Students for students: Patricia and Mike’s advice on reading for academic writing

Hello everyone,

I’m sure you’ve missed me 😉 Life has a funny habit of getting in the way at times, so I have been very silently on the blog lately. Now however, I am back, with a new piece of advice from one of your fellow students, Patricia, whom I’ve met in Zurich last summer. Time flies – it will be almost one year ago soon!

Anyway, neither myself nor the MALICs present at the dinner managed to convince Patricia to stand in for a short video, but she promised she’d send us something once she’s home, and she did!
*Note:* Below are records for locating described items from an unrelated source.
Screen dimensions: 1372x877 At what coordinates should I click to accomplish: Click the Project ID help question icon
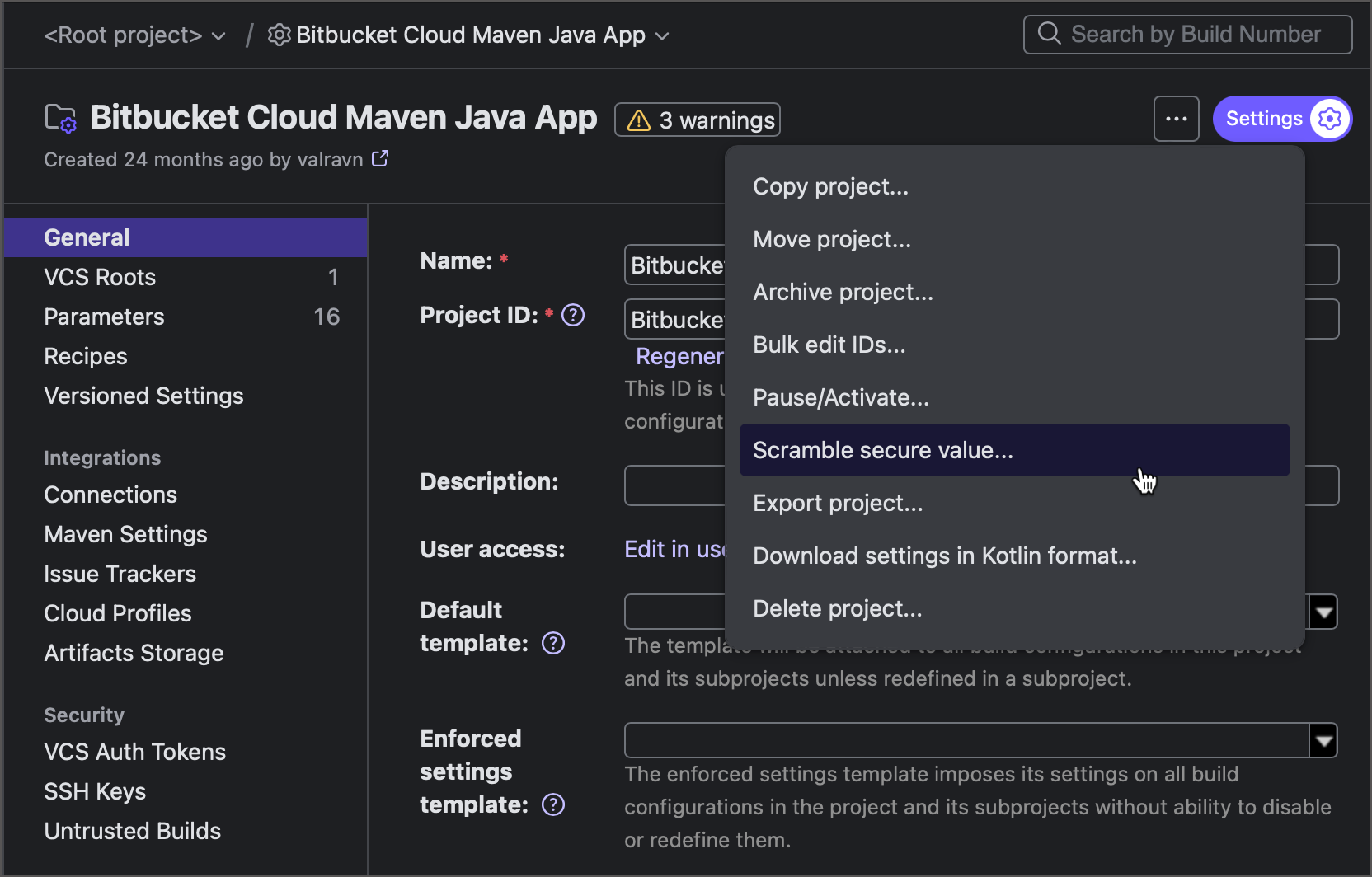point(573,315)
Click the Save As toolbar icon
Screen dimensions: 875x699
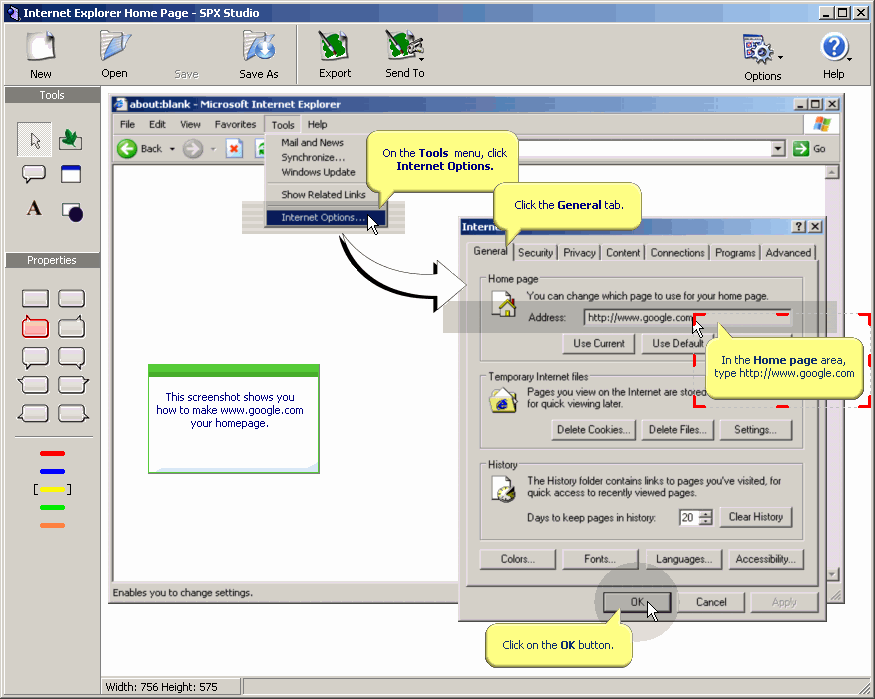[258, 46]
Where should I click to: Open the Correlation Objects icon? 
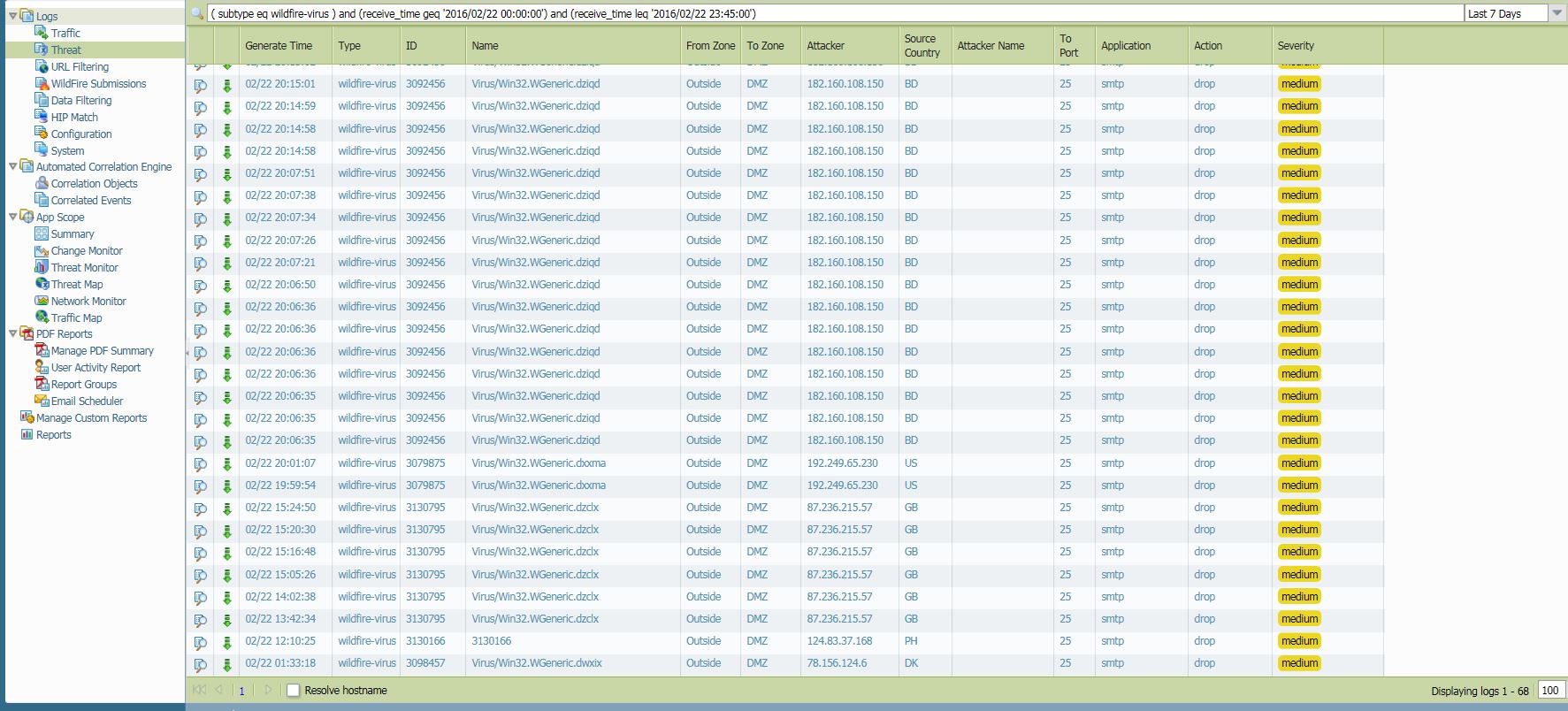pos(42,183)
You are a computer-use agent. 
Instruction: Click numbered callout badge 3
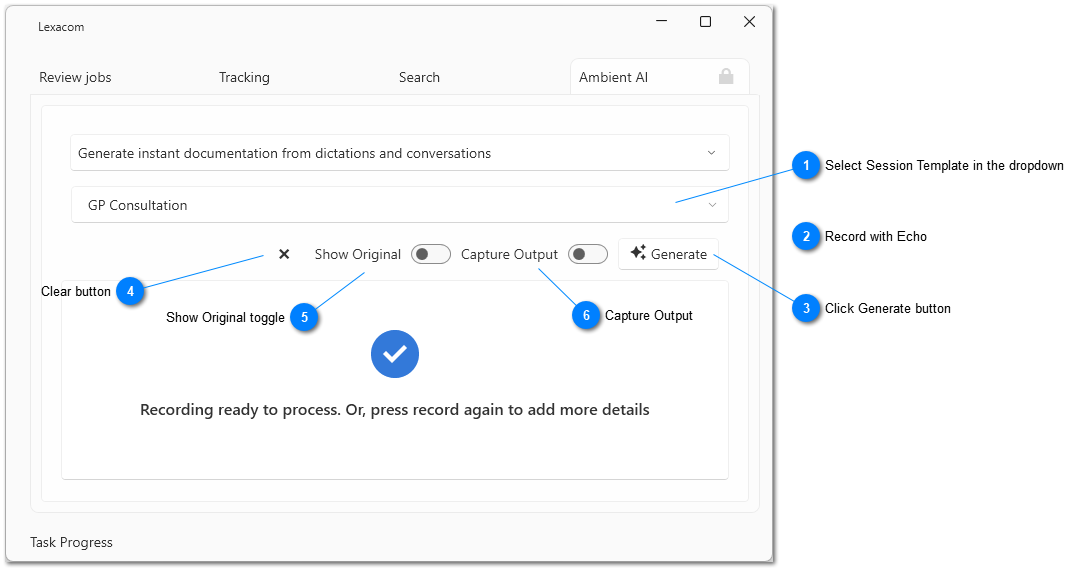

Patricia works as a Senior Digital Inclusion Specialist, and here’s what she had to say about her experiencing in MALIC, with a particular emphasis on reading for the modules:

Patricia – MALIC lesson learnt

"This was taken the weekend of her wedding last year, so a very happy time for us as we had a quiet mother/daughter meal together." ~ Patricia

“This was taken the weekend of her wedding last year, so a very happy time for us as we had a quiet mother/daughter meal together.” ~ Patricia, Sep’2011 cohort, Qatar

I will add to this what I also told Patricia on listening to her recording for the first time: in reality, it is difficult to give a generic piece of advice in what concerns reading. We are all different, and different types of learners read differently – one may be very comfortable skim-reading, while another will find that unless they read everything cover to cover they can’t make sense of it.

Just as I was preparing this post this morning a further discussion on this topic was taking place in the Induction module, where Mike, another MALIC “veteran”, had the following to say:

My experience is that in the beginning you try to read the books from cover to cover but I found that I quickly became overwhelmed and depressed at my lack of progress, so you need to learn to read differently.

I learned to take a topic in a book and read that and then look for similar topics in other books to get a range of opinions on that topic. Some you can read properly if it sounds valuable and some you scan looking for things of interest. Try also to read all the Introductions in each book to give them context.

Doing this means you can get through up to 25 books or articles in a module without have to read all of them completely. Only read what is relevant and what fits into the section you are researching using the Power Point slides in each unit as a guide. You will find things of interest not covered in the slides which is also good.

I always tried to thoroughly read the essential books and not so thoroughly the recommended books, but do look out for the recommended books marked with a # as they are usually very good.